These lines are spoken by Helena at the end of the first scene of Shakespeare's A Midsummer Night's Dream.
At the beginning of the play, Helena is in love with Demetrius—who once wooed her—but he is now in love with Hermia. Hermia is in love with Lysander, but Theseus (Duke of Athens) agrees with Hermia's father, Egeus, that Hermia should be married to Demetrius, the man Egeus has chosen for her.
Hermia protests to the Duke that her father should not consider her feelings in the matter or her feelings for Lysander:
HERMIA: I would my father look'd but with my eyes. (1.1.58)
The Duke responds that no matter what Hermia's feelings toward Lysander are, she should respect her father's wishes and marry Demetrius:
THESEUS: Rather your eyes must with his judgment look. (1.1.58–59)
This exchange of lines sets up a motif that Shakespeare explores throughout the play to reinforce the theme that "love is blind." When a person is in love, that person becomes irrational and unreasonable, and they see what they want to see, either in another person or in a particular situation.
Talking with Lysander later in the scene, Hermia rebels against the idea that she must conform to her father's wishes and reinforces this motif:
HERMIA: O hell! to choose love by another's eyes. (1.1.142)

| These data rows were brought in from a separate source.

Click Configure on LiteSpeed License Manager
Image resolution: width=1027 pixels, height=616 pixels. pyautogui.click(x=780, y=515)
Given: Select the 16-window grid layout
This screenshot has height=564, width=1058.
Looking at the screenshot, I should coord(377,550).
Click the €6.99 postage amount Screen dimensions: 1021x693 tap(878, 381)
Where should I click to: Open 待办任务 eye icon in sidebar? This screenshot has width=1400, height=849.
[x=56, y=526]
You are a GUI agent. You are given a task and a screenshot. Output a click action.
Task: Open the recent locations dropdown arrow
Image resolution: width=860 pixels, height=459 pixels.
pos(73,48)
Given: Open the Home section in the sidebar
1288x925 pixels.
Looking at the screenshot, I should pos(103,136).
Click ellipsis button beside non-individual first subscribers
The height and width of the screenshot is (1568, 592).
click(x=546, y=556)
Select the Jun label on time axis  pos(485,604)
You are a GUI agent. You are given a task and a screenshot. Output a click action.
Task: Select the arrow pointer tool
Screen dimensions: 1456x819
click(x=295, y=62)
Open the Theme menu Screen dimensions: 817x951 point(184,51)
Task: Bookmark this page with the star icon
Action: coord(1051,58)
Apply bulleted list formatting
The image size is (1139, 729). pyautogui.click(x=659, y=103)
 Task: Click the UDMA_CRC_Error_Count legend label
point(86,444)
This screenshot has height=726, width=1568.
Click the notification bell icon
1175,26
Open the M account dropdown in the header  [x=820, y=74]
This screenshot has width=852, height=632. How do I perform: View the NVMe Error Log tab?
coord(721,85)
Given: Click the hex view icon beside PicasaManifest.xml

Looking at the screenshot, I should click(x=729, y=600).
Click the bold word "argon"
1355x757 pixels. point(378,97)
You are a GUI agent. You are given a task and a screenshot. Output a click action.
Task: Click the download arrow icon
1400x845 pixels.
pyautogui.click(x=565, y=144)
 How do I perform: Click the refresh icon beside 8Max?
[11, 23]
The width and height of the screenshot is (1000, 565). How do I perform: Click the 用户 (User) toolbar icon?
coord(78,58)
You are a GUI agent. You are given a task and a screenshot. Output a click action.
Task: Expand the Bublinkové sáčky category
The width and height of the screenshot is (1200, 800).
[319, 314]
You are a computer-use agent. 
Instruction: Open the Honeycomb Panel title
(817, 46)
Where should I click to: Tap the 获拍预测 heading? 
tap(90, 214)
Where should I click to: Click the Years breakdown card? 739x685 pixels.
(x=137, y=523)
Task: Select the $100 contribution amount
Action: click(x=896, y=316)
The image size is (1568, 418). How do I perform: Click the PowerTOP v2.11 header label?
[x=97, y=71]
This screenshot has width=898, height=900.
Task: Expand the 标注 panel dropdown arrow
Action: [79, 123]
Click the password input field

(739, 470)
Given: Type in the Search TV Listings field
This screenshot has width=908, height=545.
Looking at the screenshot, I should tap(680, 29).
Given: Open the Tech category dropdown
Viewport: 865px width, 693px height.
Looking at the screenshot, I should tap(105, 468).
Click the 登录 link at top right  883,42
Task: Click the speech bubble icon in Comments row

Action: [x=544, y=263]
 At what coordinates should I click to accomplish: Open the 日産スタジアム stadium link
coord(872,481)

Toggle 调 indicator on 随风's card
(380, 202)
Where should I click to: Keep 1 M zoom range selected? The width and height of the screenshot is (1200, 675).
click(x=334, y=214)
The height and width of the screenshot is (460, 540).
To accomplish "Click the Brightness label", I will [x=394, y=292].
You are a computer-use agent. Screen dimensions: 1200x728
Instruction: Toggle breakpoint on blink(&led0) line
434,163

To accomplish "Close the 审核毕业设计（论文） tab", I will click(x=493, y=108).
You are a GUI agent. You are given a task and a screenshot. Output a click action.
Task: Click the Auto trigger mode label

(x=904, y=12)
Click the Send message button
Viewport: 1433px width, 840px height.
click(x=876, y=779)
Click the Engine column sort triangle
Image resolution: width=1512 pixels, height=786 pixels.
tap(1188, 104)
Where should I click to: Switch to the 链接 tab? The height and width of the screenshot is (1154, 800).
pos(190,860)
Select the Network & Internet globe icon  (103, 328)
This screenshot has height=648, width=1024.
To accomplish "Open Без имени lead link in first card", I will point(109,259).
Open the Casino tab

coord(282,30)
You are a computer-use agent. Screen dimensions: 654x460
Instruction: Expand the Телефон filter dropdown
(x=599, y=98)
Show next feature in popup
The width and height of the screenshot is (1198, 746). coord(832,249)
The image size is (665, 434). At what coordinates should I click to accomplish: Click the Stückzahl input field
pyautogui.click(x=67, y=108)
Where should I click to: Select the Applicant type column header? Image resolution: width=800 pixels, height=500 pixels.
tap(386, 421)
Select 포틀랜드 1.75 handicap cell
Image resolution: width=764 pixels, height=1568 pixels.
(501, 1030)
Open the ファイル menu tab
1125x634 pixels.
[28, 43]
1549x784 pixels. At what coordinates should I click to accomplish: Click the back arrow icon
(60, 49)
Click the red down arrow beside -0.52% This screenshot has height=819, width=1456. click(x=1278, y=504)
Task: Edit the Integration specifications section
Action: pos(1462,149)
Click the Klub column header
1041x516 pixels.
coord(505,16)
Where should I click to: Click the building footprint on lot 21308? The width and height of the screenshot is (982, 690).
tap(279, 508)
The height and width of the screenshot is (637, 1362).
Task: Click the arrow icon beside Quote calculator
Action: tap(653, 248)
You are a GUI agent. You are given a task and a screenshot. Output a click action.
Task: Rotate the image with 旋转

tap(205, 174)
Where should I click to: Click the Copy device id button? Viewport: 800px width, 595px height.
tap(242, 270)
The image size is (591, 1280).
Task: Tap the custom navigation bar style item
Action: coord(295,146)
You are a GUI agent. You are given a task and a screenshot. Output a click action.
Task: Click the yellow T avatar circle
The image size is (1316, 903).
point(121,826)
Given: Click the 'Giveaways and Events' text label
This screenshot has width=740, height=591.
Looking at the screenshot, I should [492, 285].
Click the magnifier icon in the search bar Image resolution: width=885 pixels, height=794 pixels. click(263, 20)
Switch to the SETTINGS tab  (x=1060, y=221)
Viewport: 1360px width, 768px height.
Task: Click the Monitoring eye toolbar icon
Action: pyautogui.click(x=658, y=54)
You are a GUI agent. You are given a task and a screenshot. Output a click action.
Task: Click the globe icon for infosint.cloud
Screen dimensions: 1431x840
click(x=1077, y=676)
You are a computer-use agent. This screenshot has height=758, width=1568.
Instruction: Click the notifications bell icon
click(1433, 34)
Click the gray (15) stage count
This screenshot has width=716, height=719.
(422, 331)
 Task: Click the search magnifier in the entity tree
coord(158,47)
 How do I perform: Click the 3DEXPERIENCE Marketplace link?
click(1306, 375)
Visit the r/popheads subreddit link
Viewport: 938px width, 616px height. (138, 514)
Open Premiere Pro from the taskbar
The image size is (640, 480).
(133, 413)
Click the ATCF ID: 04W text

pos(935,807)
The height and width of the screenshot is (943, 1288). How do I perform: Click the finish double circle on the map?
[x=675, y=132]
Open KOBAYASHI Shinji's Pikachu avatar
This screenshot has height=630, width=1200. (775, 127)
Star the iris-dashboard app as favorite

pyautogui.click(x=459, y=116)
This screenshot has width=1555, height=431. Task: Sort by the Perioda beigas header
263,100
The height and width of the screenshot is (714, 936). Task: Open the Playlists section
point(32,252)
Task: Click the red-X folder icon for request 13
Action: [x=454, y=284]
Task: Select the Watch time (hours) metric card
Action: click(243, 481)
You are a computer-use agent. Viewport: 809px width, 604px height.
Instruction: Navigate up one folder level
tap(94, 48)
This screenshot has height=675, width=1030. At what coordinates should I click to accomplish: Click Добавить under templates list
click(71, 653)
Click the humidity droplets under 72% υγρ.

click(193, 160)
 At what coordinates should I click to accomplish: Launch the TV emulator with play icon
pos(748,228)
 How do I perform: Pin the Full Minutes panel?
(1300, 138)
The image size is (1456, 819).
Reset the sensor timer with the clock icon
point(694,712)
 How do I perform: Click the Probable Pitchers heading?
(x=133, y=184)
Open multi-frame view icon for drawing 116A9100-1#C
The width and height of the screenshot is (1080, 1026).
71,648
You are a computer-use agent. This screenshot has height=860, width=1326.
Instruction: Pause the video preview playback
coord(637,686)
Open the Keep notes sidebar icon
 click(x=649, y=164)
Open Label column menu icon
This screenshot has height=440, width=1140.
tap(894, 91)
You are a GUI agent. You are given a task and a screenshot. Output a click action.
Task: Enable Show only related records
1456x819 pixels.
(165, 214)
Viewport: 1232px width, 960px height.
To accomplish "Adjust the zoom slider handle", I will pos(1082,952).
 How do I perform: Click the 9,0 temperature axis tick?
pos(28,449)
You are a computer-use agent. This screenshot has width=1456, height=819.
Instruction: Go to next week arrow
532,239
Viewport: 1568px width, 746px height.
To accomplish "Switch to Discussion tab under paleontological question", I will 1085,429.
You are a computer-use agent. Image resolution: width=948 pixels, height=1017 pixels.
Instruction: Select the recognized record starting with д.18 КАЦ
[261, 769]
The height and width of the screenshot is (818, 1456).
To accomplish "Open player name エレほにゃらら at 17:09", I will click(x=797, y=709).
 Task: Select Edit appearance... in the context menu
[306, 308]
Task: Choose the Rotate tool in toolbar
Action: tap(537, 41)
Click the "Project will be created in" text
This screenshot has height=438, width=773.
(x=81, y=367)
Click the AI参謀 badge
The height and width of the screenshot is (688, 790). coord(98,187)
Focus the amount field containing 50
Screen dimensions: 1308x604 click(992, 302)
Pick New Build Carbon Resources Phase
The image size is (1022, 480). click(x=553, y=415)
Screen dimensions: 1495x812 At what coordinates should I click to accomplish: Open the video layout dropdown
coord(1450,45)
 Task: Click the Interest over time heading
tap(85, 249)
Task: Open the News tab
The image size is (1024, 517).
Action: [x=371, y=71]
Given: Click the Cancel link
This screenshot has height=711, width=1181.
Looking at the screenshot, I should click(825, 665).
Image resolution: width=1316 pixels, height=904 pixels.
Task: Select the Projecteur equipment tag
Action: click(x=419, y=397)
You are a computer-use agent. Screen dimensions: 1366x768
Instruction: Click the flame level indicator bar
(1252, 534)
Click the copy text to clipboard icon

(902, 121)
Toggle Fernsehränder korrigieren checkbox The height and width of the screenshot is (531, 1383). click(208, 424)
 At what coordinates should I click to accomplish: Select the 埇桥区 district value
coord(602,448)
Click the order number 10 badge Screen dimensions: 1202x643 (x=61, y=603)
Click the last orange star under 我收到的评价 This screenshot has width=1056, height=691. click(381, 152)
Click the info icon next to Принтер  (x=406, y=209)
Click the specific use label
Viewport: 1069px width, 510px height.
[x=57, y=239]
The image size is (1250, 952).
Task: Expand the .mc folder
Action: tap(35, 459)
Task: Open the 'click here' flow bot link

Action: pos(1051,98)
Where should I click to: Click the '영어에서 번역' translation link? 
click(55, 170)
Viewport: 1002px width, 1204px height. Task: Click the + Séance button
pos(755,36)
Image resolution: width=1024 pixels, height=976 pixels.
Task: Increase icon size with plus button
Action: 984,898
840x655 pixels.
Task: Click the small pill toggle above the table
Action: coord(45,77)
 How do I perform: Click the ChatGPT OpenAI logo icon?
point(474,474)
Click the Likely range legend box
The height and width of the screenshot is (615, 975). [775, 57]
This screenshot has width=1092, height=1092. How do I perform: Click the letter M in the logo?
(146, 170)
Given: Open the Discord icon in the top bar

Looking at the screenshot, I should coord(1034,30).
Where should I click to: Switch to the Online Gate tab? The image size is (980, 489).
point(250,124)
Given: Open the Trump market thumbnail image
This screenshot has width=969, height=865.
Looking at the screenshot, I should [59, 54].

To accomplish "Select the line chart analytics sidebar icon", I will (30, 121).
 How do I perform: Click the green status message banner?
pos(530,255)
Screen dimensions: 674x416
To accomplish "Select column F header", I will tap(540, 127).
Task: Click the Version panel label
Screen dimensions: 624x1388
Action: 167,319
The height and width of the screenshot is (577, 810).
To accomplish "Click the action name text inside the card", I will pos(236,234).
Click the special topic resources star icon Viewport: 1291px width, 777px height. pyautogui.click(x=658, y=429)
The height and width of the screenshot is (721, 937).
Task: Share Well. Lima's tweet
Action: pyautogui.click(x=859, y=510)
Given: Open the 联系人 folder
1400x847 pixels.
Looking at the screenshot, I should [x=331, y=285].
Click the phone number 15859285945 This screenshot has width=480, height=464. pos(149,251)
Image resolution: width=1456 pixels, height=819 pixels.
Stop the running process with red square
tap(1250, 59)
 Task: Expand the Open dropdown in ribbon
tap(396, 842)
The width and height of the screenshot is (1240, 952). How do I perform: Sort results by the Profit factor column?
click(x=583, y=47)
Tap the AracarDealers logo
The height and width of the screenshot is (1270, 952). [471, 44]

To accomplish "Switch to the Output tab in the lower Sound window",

Lysander and Hermia confide to Helena that they have decided to run off together to Lysander's aunt's house, which is beyond the Duke's' authority. Helena decides to use this information to show Demetrius that Hermia doesn't love him—that he can never marry her—and to win Demetrius back for herself.
Helena is left alone at the end of the scene, and in her monologue, she confesses that she's envious of Lysander and Hermia, jealous of Demetrius's love for Hermia (what does he see in Hermia that he doesn't see in her?), and feels that Demetrius made a mistake in preferring Hermia to her—but that she loves him anyway and wants him back.
She muses about the nature of love, and the effect that love can have on people in general, and on her in particular:
Love looks not with the eyes, but with the mind;
And therefore is wing'd Cupid painted blind.
Nor hath Love's mind of any judgment taste;
Wings and no eyes, figure unheedy haste. (1.1.239–242)
With this language, Helena explains that, when people fall in love—which they sometimes do at first sight (with "unheedy haste")—it affects their reasoning ability and their judgment. Love blinds them to everything except what they want to see in the other person, and their imagination runs away with them.
Later in the play, Shakespeare illustrates this "love is blind" theme very clearly. Titania has fallen hopelessly in love with Bottom. Bottom, who is not blinded by love and can see the situation as it is, wonders why Titania has fallen in love with him:
TITANIA: I pray thee, gentle mortal, sing again.
Mine ear is much enamored of thy note;
So is mine eye enthralled to thy shape;
And thy fair virtue's force perforce doth move me,
On the first view to say, to swear, I love thee.